Vorrebbero starti vicino, ne sono sicuro, ma...non ce la fanno''
Aveva senso?
In realtà ero il primo a condannarli, il loro comportamento
non era nè maturo nè giusto. Lydia aveva ventitre
anni ma aveva ancora, e soprattutto, bisogno del loro appoggio e di
qualche loro parola di conforto. Anche lei era una loro figlia. Li
avrei volentieri presi a pugni, ma non dissi niente di tutto questo.
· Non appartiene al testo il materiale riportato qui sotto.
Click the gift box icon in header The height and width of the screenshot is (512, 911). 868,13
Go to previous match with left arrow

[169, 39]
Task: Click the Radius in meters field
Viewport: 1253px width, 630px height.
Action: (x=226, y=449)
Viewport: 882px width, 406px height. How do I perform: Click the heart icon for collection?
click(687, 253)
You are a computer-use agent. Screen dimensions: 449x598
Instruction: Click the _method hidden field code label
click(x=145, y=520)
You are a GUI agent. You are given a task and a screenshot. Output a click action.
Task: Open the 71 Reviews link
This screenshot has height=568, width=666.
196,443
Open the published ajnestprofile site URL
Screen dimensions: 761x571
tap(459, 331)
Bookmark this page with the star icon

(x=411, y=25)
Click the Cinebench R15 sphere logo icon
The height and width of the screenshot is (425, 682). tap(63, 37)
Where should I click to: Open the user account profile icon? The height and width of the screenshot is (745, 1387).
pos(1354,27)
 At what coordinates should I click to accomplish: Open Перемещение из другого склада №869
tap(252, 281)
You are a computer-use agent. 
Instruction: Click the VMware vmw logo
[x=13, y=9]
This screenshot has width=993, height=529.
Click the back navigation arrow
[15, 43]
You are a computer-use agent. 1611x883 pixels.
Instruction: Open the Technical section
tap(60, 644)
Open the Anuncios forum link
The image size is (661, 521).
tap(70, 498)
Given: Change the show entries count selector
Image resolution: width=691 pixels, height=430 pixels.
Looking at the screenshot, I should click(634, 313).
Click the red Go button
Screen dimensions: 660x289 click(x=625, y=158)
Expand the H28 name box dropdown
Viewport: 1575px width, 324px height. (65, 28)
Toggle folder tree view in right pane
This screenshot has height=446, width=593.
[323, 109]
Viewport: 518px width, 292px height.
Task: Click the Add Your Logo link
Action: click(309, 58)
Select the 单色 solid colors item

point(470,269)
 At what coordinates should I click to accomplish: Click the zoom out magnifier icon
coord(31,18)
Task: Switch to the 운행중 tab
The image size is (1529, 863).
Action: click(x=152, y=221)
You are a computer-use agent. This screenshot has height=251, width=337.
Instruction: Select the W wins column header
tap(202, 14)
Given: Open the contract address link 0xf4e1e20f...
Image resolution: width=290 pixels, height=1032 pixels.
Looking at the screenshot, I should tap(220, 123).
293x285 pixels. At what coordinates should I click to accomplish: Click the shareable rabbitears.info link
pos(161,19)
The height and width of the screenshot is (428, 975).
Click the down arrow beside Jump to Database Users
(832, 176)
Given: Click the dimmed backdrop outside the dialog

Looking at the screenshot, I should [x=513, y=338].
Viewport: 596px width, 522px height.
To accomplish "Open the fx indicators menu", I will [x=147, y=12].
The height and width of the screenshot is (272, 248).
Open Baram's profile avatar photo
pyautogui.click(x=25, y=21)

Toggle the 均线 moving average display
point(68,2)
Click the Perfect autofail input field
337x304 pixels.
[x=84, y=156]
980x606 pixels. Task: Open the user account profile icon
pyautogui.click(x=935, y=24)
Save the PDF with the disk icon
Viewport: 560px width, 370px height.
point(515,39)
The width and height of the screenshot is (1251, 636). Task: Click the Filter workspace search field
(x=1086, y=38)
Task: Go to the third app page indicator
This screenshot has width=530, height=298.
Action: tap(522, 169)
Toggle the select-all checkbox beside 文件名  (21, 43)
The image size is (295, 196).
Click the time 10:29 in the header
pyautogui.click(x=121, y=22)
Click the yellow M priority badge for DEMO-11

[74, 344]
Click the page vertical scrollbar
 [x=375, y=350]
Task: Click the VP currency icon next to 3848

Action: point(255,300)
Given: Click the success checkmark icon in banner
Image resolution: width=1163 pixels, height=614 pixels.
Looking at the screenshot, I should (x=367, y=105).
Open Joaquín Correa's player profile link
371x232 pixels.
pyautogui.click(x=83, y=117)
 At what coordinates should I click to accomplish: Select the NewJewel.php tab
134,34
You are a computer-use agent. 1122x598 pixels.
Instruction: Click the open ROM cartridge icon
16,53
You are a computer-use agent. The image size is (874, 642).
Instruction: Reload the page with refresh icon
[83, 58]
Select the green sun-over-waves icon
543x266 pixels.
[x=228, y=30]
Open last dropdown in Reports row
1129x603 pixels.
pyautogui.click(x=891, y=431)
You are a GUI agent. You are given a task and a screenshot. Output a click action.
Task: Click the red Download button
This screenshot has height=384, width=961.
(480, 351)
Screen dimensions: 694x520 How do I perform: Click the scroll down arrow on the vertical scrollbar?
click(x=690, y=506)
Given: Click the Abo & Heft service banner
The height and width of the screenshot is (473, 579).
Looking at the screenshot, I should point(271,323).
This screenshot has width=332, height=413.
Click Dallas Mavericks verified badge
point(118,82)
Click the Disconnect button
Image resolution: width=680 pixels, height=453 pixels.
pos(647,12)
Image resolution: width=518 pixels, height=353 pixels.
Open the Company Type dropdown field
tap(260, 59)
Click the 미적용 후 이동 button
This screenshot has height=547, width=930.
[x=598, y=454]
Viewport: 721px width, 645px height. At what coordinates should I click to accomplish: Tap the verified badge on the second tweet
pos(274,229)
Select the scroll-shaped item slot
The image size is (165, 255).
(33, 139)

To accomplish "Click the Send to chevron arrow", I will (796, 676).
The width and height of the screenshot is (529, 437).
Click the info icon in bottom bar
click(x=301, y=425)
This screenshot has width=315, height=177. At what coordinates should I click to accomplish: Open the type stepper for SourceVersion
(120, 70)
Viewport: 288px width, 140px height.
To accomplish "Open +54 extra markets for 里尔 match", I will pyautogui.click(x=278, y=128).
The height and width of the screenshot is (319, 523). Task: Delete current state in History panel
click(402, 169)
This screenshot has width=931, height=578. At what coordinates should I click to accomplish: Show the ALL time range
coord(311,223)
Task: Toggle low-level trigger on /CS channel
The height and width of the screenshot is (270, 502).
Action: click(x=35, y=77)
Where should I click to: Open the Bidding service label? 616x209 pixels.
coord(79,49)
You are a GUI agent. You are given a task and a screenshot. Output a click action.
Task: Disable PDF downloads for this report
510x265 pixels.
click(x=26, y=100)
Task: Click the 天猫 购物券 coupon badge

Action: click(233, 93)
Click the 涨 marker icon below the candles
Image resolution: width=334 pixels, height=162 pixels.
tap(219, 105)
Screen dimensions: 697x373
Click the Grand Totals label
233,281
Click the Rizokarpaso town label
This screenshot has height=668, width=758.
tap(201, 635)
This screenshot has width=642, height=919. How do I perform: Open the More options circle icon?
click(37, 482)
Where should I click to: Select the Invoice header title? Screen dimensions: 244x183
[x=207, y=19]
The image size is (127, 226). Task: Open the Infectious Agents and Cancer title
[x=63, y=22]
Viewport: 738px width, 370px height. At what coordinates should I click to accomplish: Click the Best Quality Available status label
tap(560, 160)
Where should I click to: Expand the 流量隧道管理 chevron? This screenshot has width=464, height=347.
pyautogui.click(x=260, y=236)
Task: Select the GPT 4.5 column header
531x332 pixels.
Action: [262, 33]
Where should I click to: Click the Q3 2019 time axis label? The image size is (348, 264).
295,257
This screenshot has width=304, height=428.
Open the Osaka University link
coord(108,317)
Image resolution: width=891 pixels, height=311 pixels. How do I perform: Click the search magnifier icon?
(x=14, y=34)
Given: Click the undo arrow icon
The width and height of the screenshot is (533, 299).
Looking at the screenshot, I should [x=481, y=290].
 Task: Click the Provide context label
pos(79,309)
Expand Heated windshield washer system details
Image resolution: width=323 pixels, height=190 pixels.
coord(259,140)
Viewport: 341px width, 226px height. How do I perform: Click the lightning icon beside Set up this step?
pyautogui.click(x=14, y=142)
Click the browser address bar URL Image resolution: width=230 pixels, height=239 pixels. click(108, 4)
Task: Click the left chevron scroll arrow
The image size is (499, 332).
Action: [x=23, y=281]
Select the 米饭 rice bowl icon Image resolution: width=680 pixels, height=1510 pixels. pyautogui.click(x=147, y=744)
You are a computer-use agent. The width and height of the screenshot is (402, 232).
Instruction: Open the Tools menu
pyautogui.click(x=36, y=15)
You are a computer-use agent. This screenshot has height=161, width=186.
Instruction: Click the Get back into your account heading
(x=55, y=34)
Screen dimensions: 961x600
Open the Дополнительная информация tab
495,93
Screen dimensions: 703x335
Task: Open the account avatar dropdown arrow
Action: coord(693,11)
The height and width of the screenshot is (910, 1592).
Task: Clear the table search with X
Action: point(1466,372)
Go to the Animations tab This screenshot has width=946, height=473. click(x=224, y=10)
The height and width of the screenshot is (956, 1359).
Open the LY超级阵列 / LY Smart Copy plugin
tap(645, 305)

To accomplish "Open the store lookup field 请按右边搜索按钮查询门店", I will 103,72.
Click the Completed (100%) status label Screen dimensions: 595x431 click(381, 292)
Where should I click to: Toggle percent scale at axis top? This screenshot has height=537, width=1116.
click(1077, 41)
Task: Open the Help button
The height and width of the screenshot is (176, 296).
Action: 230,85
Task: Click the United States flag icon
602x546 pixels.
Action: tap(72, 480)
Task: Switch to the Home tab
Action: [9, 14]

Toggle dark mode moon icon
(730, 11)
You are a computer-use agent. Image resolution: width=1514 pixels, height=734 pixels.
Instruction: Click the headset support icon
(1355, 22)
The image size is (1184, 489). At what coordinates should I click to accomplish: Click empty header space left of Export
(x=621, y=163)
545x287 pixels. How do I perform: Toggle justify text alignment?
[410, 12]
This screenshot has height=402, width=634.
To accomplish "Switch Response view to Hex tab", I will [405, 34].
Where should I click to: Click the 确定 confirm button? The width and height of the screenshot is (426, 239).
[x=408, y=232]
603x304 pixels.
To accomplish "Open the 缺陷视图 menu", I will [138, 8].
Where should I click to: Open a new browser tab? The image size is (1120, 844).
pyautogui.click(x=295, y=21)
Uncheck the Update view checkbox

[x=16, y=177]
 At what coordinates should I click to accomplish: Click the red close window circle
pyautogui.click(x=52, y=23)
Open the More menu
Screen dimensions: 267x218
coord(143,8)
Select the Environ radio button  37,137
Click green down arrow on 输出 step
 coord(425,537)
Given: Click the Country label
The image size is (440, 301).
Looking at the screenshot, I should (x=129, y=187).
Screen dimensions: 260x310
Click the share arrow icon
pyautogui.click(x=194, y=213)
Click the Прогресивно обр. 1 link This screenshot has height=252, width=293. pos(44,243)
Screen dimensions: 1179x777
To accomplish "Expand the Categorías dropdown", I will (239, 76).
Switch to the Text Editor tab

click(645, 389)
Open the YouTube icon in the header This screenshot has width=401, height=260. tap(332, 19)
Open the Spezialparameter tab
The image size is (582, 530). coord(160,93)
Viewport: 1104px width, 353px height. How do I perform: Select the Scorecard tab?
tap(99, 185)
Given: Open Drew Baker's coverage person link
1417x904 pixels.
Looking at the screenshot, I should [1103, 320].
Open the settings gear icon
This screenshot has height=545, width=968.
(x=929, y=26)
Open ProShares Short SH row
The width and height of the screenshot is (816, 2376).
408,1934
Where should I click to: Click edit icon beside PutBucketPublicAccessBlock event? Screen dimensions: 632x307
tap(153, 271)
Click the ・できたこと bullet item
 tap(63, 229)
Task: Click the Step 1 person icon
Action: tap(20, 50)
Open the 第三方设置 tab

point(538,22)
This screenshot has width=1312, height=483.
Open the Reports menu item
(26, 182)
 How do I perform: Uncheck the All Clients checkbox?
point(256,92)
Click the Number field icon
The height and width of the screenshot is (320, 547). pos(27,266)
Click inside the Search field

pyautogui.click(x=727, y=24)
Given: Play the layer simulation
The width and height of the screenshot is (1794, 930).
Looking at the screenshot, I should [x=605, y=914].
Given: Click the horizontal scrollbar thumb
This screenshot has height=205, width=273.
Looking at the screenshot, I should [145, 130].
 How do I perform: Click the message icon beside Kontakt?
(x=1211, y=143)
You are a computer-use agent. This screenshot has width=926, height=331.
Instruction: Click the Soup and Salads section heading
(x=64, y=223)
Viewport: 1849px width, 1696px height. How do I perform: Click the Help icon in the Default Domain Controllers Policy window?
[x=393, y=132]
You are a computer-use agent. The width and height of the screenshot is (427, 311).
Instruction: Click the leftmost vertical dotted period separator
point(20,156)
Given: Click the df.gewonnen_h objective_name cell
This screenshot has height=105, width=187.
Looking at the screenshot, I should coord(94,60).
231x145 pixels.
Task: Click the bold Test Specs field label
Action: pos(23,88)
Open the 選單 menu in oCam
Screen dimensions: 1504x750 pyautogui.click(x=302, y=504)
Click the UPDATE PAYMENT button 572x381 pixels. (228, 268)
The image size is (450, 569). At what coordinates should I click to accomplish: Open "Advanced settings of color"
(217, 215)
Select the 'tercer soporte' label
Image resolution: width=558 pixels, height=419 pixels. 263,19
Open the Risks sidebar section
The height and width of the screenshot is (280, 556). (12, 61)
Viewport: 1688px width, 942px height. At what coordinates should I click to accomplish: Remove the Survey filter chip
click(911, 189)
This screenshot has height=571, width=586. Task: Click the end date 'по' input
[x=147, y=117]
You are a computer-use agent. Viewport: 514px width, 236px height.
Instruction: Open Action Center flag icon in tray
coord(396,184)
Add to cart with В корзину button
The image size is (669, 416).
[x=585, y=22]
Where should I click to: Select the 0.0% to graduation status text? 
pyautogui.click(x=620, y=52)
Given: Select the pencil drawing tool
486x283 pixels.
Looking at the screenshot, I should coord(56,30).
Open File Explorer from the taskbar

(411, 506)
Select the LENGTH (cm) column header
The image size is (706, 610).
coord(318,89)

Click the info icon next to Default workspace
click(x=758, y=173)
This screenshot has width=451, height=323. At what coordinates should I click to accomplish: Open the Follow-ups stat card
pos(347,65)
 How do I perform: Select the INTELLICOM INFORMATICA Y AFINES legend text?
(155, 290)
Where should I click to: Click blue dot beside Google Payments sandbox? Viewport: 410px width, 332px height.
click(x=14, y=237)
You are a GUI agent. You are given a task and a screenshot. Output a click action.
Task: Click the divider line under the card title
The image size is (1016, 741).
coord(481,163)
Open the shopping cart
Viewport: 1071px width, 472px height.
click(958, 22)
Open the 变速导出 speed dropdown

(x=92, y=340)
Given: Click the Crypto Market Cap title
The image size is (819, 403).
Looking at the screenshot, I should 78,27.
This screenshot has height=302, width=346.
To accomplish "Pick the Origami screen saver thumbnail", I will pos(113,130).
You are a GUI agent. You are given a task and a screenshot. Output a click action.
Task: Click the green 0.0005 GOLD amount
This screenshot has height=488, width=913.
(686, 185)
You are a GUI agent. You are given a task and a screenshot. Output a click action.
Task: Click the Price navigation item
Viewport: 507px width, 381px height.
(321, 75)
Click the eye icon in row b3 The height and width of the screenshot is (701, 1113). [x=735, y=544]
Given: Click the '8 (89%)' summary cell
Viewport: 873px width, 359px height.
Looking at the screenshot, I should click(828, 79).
Non ne aveva bisogno e non lo meritava.
''Io...'' passò una mano disperata sul volto. ''Loro non
sanno neanche che sono tornata. Non glielo ho detto''
''Come?'' mi sorpresi. ''E perchè?''
''Perchè non ce la farei a sostenere i loro sguardi''
trattenne a stento le lacrime, guardando la punta delle sue pantofole
verdi. ''Non ce la farei a dirgli che devo ritornare a casa, a Berlino''
Proprio quando stavo per parlare, per dire qualsiasi cosa, lei mi
precedette. Lydia sembrava quasi un vaso pieno d'acqua, che aveva
sostenuto in silenzio il suo peso per tanto tempo ma che - alla fine -
era esplosa.
''Sai, Harry, quando dici che sono una codarda e che non faccio altro
che scappare hai ragione'' un'altra lacrima rigò il suo
volto. Avrei voluto prendermi a pugni da solo, per le parole che le
avevo detto.
''Io non le pensavo'' mi affrettai a dire. ''Non pensavo niente di
quello che...''
''Fammi finire'' alzò una mano, bloccandomi. ''Hai ragione
perchè, alla fine, è sempre stato quello che ho
fatto. Ma la verità è che non ce la farei a
guardarli mentre si domandano che cosa farò del mio futuro,
perchè abbia deciso di non laurearmi e di seguire i loro
passi, perchè abbia incontrato Federico'' a quel nome
tremai. ''E hanno ragione. Anche io mi odio per aver lasciato tutto e
per aver scelto Federico, ma non mi pento di essere andata in Germania.
E non perchè Berlino mi piaccia, o perchè mi
piaccia il tedesco o i tedeschi. Semplicemente perchè sono
lontana dai miei genitori, da Londra, e dalla mia vita quì
che era troppo
piena di Ria'' scosse la testa. ''Sono una codarda'' scrollò
le spalle. ''Ma non posso farci niente, perchè non sono
masochista. Non ce la faccio a restare quì, Harry. Mi viene
solo da piangere''
A quel punto, lo fece. Si coprì il volto con le mani e
pianse. Io non mi mossi nè feci qualcosa perchè
ero paralizzato. Avrei voluto baciare tutte le sue lacrime e dirle che
non era codarda ma che teneva solamente a stare bene.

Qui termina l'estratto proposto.